• **Brief 1**: From the airway assessment abstract, list every factor it reports as positively correlated with tongue thickness.
• **Brief 2**: Summarize the airway assessment abstract in two sentences.
• **Brief 3**: Continue the airway assessment abstract from the point where it stops.

• **Source passage**:

== == ==

|Year : 2022 | Volume
| Issue : 1 | Page : 109-114
Radiological versus traditional parameters for airway assessment: A comparison
Vandana Rana1, Shreesh Mehrotra1, Veena Asthana1, Shailendra Raghuvanshi2
1 Department of Anaesthesia, Himalayan Institute of Medical Sciences, Dehradun, Uttarakhand, India
2 Department of Radiodiagnosis, Himalayan Institute of Medical Sciences, Dehradun, Uttarakhand, India
|Date of Submission||13-Feb-2022|
|Date of Decision||28-Apr-2022|
|Date of Acceptance||06-May-2022|
|Date of Web Publication||29-Jun-2022|
Dr. Shreesh Mehrotra
Department of Anaesthesia, Himalayan Institute of Medical Sciences, Jolly Grant, Dehradun - 248 140, Uttarakhand
Source of Support: None, Conflict of Interest: None
| Abstract|| |
Background: The incidence of difficult tracheal intubation includes not only difficult and failed intubation but also difficult laryngoscopy (DL) and difficult mask ventilation. Aim: The study was done to compare the sonographic assessment of tongue thickness (TT) and condylar mobility with traditional airway assessment scores for prediction of difficult intubation (DI). Settings and Design: This experimental, randomized prospective study was conducted in the Department of Anaesthesia, Himalayan Institute of Medical Sciences, Dehradun. Materials and Methods: After obtaining approval from the Institutional Ethical and Research Committee, this study was conducted in the Department of Anaesthesiology, Himalayan Institute of Medical Sciences, Swami Rama Himalayan University, Swami Ram Nagar, Dehradun. After obtaining written and informed consent, 385 subjects of either sex between 18 and 60 years of age, undergoing various elective surgeries under general anesthesia with endotracheal intubation, were selected. The number of attempts at intubation, the need for alternative DI approaches, and invasive airway access or cancellation of the procedure due to inability to secure the airway were noted. Statistical Analysis Used: Data analysis was done using SPSS 20.0. Categorical data were assessed by Chi-square test, while independent t-test/Mann–Whitney test was used to determine the association between continuous data. Results: Age, inter-incisor distance (IID), body mass index (BMI), and Mallampati score were positively correlated with TT. BMI (kg.m−2) >26.0, modified Mallampati scoring >2, IID ≤5 cm, TT >6 cm, and condylar mobility >10 mm were significantly more among subjects with DL and difficult tracheal intubation. Conclusion: Ultrasonography can be used in elective settings to rule out any possibility of difficult airway and to prevent airway-related complications.

== == ==

• **Data provided**:

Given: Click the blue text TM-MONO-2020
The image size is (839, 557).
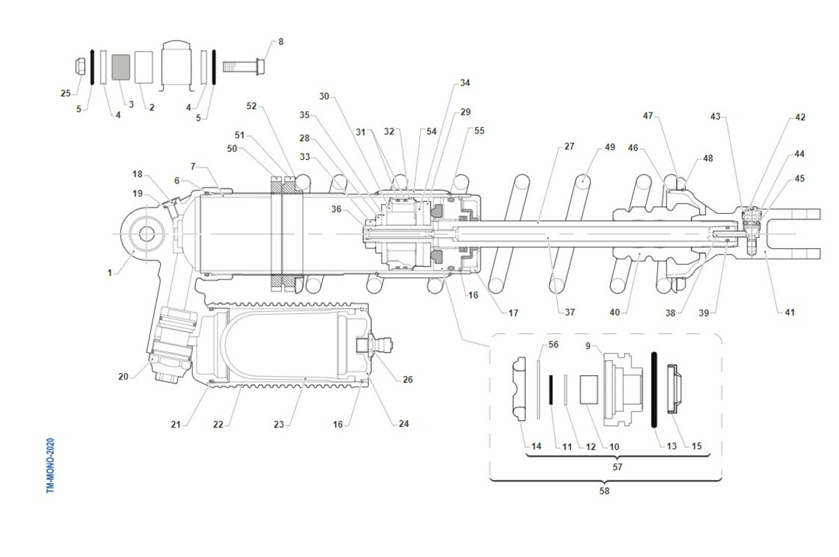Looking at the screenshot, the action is [50, 465].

== == ==

• **Task output 1**:
- Age
- Inter-incisor distance (IID)
- Body mass index (BMI)
- Mallampati score

• **Task output 2**: A study of 385 adults having elective surgery under general anesthesia with endotracheal intubation compared ultrasound measurement of tongue thickness and condylar mobility with traditional airway scores for predicting difficult intubation. BMI above 26.0, modified Mallampati score above 2, inter-incisor distance of 5 cm or less, tongue thickness above 6 cm, and condylar mobility above 10 mm were significantly more common in subjects with difficult laryngoscopy and intubation, and the authors conclude that ultrasonography can be used in elective settings to rule out a difficult airway.

• **Task output 3**:
Keywords: Airway assessment, condylar mobility, tongue thickness
|How to cite this article:|
Rana V, Mehrotra S, Asthana V, Raghuvanshi S. Radiological versus traditional parameters for airway assessment: A comparison. Anesth Essays Res 2022;16:109-14
|How to cite this URL:|
Rana V, Mehrotra S, Asthana V, Raghuvanshi S. Radiological versus traditional parameters for airway assessment: A comparison. Anesth Essays Res [serial online] 2022 [cited 2022 Sep 24];16:109-14. Available from: https://www.aeronline.org/text.asp?2022/16/1/109/349236
| Introduction|| |
The American Society of Anesthesiologists (ASA) defines “a difficult tracheal intubation as a tracheal intubation requiring 3 or more attempts, in the presence or absence of tracheal pathology.” Benumof defined difficult endotracheal intubation as “Cormack and Lehane (C-L) Grade III with several attempts made and defined intubation failure as C-L grade III or IV with failure.” The incidence of difficult tracheal intubation includes not only difficult and failed intubation but also difficult laryngoscopy (DL) and difficult mask ventilation.
The predictors of DL and difficult intubation (DI) have been grouped as individual indices and group indices. Individual predictors of the difficult airway (DA) include physical examination indices such as the modified Mallampati score (MMS), the distance between mentum and hyoid bone, i.e., hyomental distance (HMD), and distance between thyroid notch and mentum, i.e., thyromental distance, neck movements, inter-incisor distance (IID), and neck circumference,,, radiological indices, and advanced indices including flow–volume loops, ultrasonography (USG), magnetic resonance imaging (MRI), esophagogram, and fluoroscopy [Figure 1]. Group indices include the Wilson scoring system, Benumof's 11-parameter analysis, Arne's simplified scoring model, and the EGRI test.
Imaging techniques, such as three-dimensional computed tomography (CT), X-ray, and MRI, display anatomical features of upper airways and have been recommended for the evaluation of DAs.,, However, it is difficult to use these techniques in airway research and clinical applications due to their high cost and potential harm to the body.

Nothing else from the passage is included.